-- START OF Extract provided --
For kids, there is a dedicated children’s market, complete with a mechanical nativity scene, outdoor ice rink complete with mock snowstorm and bubble effects, and even a giant post box for those Christmas letters to Santa.
If staying overnight, the Hotel le Marechal occupies a historic building right in the heart of Old Colmar. Whether enjoying a dedicated visit to Colmar, or just passing through (as we were, on our way to Switzerland with our 8 week old daughter for her first family ski trip), the Christmas markets of Colmar present a charming experience for all the family.
Belfast, Northern Ireland
Contributed by Allan from It’s Sometimes Sunny in Bangor.
Belfast Christmas market is not only the main seasonal event in Belfast but it also central to Christmas in Northern Ireland with visitors traveling in from across the country. The Christmas market takes place at Belfast City Hall which is central to the city and makes for the perfect backdrop to the continental stalls that set up shop between the statues and monuments of the grounds. In 2022 the event takes place between the 20th of November and the 23rd of December.
-- END OF Extract provided --
-- START OF Recorded data --
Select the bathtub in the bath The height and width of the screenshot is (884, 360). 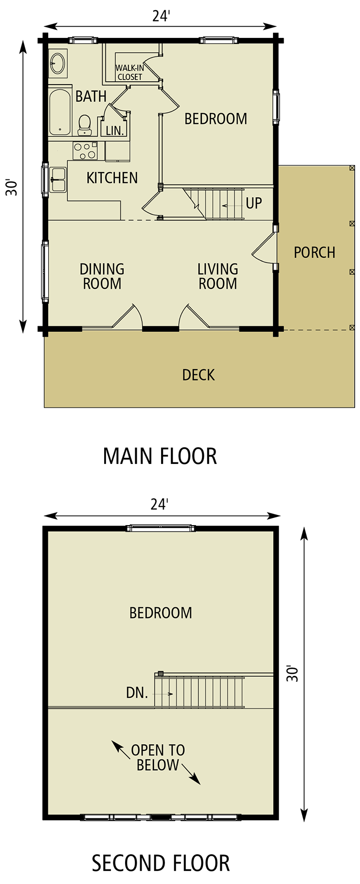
-- END OF Recorded data --
Work instructions:
A – Write out everything in the Christmas markets passage from "For kids, there" down to "letters to Santa.".
B – Extend the Christmas markets passage, picking up after its last sentence.

Answers:
A –
For kids, there is a dedicated children’s market, complete with a mechanical nativity scene, outdoor ice rink complete with mock snowstorm and bubble effects, and even a giant post box for those Christmas letters to Santa.

B –
Belfast is a comparatively small capital city so it is easy to navigate on foot and a short 5-minute walk from the main transit hub reaches the Christmas Market at Belfast City Hall. It also marks the start of the main shopping streets of Donegall Place so it fits well with a stint of Christmas shopping. Then there are tours inside the City Hall itself which is decorated with trees and baubles through the festive season.
The stalls are fairly similar each year including continental favorites like German sausages, a traditional hog roast, and meats of the world serving wild boar, ostrich and kangaroo burgers. Mulled Wine is also easily found, then there are the heated beer tents to escape the cold and wet which Belfast is known for in winter. There’s more than enough for a weekend and festive drinks at Belfast and Cathedral Quarter is a must for any visit to Belfast during winter.
Contributed by Sydney from A World in Reach.
Some of the best Christmas markets in Europe are definitely located in Berlin, Germany. With markets situated all throughout the city, there is something for everyone to enjoy. From traditional markets with wooden stalls selling Christmas ornaments and food to modern markets with fair ride and entertainment, Berlin has it all.
One of the most popular markets is the Christmas market at Gendarmenmarkt. This market has a beautiful setting, with the neo-classical Konzerthaus and Französischer Dom churches on either side. At this market, you can find a variety of handcrafted goods, from Christmas decorations to toys. There is also a wide selection of food available, including hot glühwein (mulled wine) and bratwurst.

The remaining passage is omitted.